## Отрывок
_ _ _ _ _
Вначале он был страстно увлечён принципами французской революции, но скоро революционные эксцессы возбудили в нём отвращение. Франция внушала ему ужас, и все своё усердие, все свои чувства он отдал королю Эммануилу, упрекая себя в том, что не всегда оставался верен ему. Когда много лет спустя неожиданная болезнь лишила его возможности продолжать обычные прогулки, он решил, что пришёл его конец. Действительно, через несколько дней его не стало. Это был человек с большими достоинствами, смотревший на события с возвышенной точки зрения; но, находясь во власти своего экзальтированного воображения, он легко поддавался иллюзиям.
У Виндама, о котором я уже упоминал, была подруга, очень красивая итальянка, имя которой я не могу вспомнить. Она приобрела известность тем, что встала во главе возмущения против французов в Ареццо и явилась со своим отрядом в Тоскану.
Спокойная жизнь, в которую были погружены двор Сардинии и флорентийское общество, была слишком однообразной и потому неинтересной. Дни шли один за другим, не принося ничего нового. И я решил поехать в Пизу к Франциску Ржевусскому, бывшему маршалу двора в Польше. Это был друг моих родителей, и во время нашего пребывания в Париже мы с матерью жили в его доме. Он принял меня самым сердечным образом, несмотря на то, что был очень болен. Страдая болезнью, которая свела его в могилу, он очень плохо переносил боли и прибегал к опиуму. Один врач, профессор университета в Пизе, одобрил это врачебное средство, не замедлившее уложить больного в могилу после ужасных страданий.
Ещё в детстве мы любили Ржевусского. Он всегда угощал нас какими-нибудь лакомствами. Из Повонзок мы часто ездили в Маримон, где он выстроил себе с большим вкусом роскошную дачу. Это был человек достойный, приветливый, добрый, щепетильно честный, но слишком любящий свои удобства. Он был щедр и во всем держался барином, принадлежа к той породе людей, которая теперь уже исчезла. Случалось, что он при гостях совершенно не выходил из своей комнаты. Я был принят у него с большим радушием. Стол его был превосходен, сервировка самая тщательная, внимание самое утончённое, но сам хозяин временами не появлялся. Когда он чувствовал себя хорошо, то охотно выходил к столу и любил разговоры, которые у него всегда были очень интересными, благодаря массе бывших с ним разнообразных приключений. Я помню между прочим одно из них, относящееся к его пребыванию в Петербурге. Он был послан туда королём, после восшествия того на престол, и очень близко сошёлся с графом Паниным, императорским канцлером и воспитателем великого князя Павла. Находясь однажды у этого министра, он взял на руки маленького великого князя, как вдруг с тем случились конвульсии. «Никогда в жизни я не был так испуган, — говорил он, — и с тех пор я остерегался играть с этим хилым, болезненным ребёнком, который мог умереть на моих руках».
_ _ _ _ _
## Исследуемые данные
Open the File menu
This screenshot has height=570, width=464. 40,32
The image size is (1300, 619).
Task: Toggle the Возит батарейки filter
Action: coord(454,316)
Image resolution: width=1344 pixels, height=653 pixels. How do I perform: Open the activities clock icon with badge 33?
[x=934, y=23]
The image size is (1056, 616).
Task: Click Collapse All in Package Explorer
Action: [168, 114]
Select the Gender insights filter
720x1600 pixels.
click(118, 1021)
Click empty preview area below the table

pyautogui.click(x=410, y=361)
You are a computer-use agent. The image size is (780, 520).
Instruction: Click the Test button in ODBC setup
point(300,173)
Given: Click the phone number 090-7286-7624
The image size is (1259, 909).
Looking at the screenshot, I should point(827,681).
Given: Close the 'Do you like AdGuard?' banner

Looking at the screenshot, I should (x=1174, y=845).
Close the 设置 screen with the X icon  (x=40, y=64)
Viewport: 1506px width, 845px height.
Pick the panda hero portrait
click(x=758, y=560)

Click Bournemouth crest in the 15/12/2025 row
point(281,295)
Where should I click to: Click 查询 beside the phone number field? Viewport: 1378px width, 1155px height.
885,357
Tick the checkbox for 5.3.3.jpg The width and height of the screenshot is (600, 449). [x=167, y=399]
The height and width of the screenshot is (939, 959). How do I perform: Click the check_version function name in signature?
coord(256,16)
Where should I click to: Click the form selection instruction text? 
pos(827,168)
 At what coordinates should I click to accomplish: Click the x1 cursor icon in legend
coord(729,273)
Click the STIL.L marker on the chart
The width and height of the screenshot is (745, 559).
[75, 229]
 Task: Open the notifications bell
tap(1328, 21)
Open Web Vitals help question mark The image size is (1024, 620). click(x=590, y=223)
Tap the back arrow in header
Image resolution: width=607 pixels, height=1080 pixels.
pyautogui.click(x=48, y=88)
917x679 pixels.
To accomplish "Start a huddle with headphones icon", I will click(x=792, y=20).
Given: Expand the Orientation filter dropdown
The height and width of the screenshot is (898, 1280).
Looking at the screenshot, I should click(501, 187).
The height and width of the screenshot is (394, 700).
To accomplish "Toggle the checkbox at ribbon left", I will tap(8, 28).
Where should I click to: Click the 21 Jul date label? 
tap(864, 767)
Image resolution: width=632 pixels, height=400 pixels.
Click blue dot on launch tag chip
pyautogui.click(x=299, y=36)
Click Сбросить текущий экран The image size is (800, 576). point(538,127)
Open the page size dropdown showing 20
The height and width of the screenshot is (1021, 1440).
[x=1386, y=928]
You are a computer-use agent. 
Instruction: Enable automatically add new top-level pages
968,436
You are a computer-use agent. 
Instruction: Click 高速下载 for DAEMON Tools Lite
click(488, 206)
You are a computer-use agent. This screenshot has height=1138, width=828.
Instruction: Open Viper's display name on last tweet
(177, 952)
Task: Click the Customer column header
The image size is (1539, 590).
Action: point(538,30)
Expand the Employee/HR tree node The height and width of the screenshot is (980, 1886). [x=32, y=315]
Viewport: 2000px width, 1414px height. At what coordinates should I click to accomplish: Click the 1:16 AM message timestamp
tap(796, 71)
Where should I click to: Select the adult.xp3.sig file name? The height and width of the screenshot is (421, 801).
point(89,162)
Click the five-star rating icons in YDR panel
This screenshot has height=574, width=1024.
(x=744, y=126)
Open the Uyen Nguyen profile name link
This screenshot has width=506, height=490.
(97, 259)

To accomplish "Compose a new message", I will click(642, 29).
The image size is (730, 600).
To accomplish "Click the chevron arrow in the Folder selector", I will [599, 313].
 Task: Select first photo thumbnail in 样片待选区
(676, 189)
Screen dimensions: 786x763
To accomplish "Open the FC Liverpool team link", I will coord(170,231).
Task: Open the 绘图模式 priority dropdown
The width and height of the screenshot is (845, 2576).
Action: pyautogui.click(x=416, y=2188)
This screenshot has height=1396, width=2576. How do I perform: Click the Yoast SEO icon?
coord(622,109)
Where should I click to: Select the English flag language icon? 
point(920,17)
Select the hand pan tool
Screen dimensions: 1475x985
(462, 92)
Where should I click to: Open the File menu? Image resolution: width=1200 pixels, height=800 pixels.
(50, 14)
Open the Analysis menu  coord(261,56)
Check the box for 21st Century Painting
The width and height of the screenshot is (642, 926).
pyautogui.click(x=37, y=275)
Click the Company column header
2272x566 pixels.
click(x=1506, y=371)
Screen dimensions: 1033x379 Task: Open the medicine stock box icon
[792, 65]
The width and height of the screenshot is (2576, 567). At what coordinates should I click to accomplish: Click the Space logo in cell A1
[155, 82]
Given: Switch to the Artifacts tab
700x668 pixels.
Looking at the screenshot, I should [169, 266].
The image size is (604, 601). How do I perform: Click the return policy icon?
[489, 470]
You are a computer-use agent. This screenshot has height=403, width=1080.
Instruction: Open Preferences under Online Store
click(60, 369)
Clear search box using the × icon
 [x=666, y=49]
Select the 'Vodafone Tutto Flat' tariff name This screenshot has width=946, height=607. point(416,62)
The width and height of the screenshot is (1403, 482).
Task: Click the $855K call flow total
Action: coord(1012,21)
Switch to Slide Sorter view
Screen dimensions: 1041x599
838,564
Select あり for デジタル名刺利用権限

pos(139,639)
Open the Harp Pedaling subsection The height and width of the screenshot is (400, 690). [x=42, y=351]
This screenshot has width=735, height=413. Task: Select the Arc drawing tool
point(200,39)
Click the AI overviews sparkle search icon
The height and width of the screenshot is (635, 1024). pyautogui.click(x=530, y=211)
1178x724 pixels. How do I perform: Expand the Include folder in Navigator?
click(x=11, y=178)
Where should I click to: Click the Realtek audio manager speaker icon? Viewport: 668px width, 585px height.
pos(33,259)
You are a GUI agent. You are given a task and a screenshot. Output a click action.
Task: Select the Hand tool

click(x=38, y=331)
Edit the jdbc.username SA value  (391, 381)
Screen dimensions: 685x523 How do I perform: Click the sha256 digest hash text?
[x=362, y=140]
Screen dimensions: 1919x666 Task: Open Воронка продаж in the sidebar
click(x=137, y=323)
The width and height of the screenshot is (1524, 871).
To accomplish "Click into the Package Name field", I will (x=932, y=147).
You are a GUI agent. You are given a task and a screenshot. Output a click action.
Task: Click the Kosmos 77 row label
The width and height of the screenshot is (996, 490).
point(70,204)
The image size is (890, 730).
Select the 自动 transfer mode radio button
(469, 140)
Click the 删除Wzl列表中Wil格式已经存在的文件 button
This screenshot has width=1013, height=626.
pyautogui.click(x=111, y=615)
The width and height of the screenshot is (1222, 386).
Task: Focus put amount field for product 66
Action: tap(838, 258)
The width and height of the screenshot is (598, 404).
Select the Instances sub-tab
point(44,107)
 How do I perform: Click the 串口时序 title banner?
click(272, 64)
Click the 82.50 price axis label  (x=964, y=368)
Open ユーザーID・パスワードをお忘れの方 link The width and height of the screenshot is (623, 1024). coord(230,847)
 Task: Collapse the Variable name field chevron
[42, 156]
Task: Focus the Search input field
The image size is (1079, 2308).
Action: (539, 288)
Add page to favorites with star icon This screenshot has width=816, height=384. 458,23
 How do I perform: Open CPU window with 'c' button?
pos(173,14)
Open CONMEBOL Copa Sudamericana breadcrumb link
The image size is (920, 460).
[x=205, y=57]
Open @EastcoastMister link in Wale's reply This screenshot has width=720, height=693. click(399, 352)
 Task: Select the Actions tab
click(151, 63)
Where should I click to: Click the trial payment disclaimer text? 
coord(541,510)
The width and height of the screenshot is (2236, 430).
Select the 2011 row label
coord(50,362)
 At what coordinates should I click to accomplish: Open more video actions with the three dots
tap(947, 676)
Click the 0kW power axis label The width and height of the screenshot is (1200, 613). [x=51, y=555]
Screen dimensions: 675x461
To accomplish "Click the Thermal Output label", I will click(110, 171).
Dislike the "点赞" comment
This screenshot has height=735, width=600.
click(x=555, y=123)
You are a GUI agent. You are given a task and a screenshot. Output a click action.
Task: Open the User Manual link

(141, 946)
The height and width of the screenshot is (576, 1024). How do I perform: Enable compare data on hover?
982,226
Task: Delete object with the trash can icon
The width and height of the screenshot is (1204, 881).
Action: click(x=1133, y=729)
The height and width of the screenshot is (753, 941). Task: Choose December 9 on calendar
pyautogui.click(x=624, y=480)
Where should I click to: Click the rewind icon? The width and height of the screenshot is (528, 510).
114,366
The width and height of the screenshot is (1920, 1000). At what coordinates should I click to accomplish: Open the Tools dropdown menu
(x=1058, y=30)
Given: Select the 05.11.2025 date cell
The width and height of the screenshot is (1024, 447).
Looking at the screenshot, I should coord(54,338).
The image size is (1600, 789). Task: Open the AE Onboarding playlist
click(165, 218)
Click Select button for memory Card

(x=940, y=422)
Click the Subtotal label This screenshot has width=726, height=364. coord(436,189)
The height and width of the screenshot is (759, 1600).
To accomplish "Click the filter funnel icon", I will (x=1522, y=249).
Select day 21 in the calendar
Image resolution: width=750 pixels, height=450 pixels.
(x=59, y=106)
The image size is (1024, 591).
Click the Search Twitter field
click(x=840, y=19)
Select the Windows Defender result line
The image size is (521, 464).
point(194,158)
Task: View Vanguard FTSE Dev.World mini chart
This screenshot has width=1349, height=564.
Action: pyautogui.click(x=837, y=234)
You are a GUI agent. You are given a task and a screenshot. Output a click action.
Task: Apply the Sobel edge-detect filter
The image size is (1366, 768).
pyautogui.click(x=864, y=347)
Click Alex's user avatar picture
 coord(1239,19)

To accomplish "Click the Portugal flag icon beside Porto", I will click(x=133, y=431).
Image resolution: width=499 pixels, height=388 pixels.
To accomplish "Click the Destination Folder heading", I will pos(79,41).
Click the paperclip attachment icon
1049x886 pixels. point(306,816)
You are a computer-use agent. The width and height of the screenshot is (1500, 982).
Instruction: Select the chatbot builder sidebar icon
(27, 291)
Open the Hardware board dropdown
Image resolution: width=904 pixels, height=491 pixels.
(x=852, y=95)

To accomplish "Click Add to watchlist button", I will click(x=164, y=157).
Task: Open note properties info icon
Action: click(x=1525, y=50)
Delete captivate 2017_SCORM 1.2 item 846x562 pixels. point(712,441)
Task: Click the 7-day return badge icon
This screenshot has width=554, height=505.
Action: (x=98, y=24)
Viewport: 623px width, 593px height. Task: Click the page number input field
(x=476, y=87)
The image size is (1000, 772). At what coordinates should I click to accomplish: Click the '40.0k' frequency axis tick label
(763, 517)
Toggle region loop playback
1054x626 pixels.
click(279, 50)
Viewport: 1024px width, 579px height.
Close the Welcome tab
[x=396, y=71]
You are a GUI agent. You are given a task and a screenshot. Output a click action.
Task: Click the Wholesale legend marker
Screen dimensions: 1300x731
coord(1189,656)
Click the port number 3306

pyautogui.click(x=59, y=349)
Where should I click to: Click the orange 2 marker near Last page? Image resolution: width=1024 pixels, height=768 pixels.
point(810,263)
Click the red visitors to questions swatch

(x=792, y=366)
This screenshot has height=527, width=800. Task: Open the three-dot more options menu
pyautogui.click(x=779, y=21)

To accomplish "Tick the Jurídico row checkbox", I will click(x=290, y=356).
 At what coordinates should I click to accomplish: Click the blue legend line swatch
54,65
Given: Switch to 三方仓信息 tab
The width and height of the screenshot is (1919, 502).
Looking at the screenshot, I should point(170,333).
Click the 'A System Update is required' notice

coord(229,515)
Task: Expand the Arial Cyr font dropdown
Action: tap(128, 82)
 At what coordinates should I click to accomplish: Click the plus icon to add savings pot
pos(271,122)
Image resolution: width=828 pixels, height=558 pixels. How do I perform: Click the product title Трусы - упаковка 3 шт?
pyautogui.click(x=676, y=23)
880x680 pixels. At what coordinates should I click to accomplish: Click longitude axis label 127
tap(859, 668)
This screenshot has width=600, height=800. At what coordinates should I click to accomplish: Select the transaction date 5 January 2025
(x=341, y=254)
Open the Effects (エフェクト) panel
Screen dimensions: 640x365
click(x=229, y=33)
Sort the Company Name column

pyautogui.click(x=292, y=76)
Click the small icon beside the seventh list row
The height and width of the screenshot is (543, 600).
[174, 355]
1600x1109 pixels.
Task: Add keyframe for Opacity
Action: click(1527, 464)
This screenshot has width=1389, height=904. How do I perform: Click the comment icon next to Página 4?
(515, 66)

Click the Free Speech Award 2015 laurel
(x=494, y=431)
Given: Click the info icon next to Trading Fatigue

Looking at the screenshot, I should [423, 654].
_ _ _ _ _
Дословно перепишите из отрывка часть, которая открывается словами «Вначале он был» и завершается словами «легко поддавался иллюзиям.». Приведённые пункты здесь не понадобятся.

## Ответ ниже
Вначале он был страстно увлечён принципами французской революции, но скоро революционные эксцессы возбудили в нём отвращение. Франция внушала ему ужас, и все своё усердие, все свои чувства он отдал королю Эммануилу, упрекая себя в том, что не всегда оставался верен ему. Когда много лет спустя неожиданная болезнь лишила его возможности продолжать обычные прогулки, он решил, что пришёл его конец. Действительно, через несколько дней его не стало. Это был человек с большими достоинствами, смотревший на события с возвышенной точки зрения; но, находясь во власти своего экзальтированного воображения, он легко поддавался иллюзиям.